- Location within the regional unit
- Gortyna Location within Greece
- Coordinates: 37°32′22.29″N 22°2′43.5″E﻿ / ﻿37.5395250°N 22.045417°E
- Country: Greece
- Administrative region: Peloponnese
- Regional unit: Arcadia
- Municipality: Megalopolis

Area
- • Municipal unit: 116.2 km^{2} (44.9 sq mi)
- Elevation: 482 m (1,581 ft)

Population (2021)
- • Municipal unit: 424
- • Municipal unit density: 3.65/km^{2} (9.45/sq mi)
- Time zone: UTC+2 (EET)
- • Summer (DST): UTC+3 (EEST)
- Postal code: 220 22
- Area code: 27910
- Vehicle registration: TP
- Website: www.gortynos.gr

= Gortyna, Arcadia =

Gortyna (Γόρτυνα), is a former municipality in Arcadia, Peloponnese, Greece.
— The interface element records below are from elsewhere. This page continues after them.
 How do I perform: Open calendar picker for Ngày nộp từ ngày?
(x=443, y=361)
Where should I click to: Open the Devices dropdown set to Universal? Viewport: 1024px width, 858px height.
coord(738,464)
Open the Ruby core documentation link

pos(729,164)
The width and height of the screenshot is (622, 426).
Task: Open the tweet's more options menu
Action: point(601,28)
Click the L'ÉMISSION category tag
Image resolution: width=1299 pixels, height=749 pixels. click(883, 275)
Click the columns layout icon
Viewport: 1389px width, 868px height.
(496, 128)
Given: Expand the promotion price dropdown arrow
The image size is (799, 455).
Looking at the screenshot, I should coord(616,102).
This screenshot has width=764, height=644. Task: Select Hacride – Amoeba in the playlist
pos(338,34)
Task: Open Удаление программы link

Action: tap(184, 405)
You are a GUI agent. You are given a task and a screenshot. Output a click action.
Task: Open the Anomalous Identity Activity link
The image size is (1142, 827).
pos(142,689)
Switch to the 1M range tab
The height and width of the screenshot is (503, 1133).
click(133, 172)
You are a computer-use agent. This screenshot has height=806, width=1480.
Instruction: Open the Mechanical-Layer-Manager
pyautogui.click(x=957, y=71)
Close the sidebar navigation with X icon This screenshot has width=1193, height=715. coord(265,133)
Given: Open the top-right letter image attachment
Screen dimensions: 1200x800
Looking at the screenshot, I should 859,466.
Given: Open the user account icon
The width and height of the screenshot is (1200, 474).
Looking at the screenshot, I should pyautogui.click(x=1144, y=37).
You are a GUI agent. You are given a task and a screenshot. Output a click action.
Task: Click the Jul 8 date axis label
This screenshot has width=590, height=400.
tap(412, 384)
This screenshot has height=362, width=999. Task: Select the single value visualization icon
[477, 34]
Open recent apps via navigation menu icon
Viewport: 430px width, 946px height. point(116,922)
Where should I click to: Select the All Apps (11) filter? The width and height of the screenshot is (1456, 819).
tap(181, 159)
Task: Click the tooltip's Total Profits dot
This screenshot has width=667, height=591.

Since the 2011 local government reform it is part of the municipality Megalopoli, of which it is a municipal unit. The municipal unit has an area of 116.205 km^{2}. Its seat was in the village Karytaina. The name of the municipality was taken from the ancient city of Gortys.

==Subdivisions==
The municipal unit Gortyna is subdivided into the following communities (constituent villages in brackets):
- Atsicholos
- Karytaina (Karytaina, Kalyvakia, Karvounari)
- Katsimpalis
- Kotili (Kotili, Palatos, Strongylo)
- Kourounios
- Kyparissia
- Mavria
- Sarakini (Sarakini, Kryonero, Palaiokastro)
- Vlachorraptis
- Zoni

==Population==

| Year | Population |
|---|---|
| 2001 | 777 |
| 2011 | 720 |
| 2021 | 424 |

==Ancient Gortys==
The ancient city Gortys was located in the valley of the river Lousios. It reputedly was founded by Gortys, son of Stymphalus, a legendary king of Arcadia. When Megalopolis was founded in the 4th century BC, many inhabitants moved to the new city, but Gortys was still inhabited in the 2nd century AD, a village belonging to Megalopolis then. Ancient Gortys was known for its Temple of Asclepius. The ruins of Gortys have been excavated between 1940 and 1956. They are located near the road from Atsicholos to Elliniko. The remains of several fortifications, temples and baths have been found.

==Geography==
The territory of the municipal unit Gortyna is very mountainous: the Mainalo lies to the northeast, and the Lykaion to the southwest. The rivers Lousios and Alfeios flow through it and have created deep gorges. The plain of Megalopoli lies to the southeast. Gortyna borders on Elis to the west, and Messenia to the southwest. Gortyna is about 12 km northwest of Megalopoli, 12 km south of Dimitsana, 30 km west of Tripoli, 50 km north of Kalamata and 60 km southeast of Pyrgos.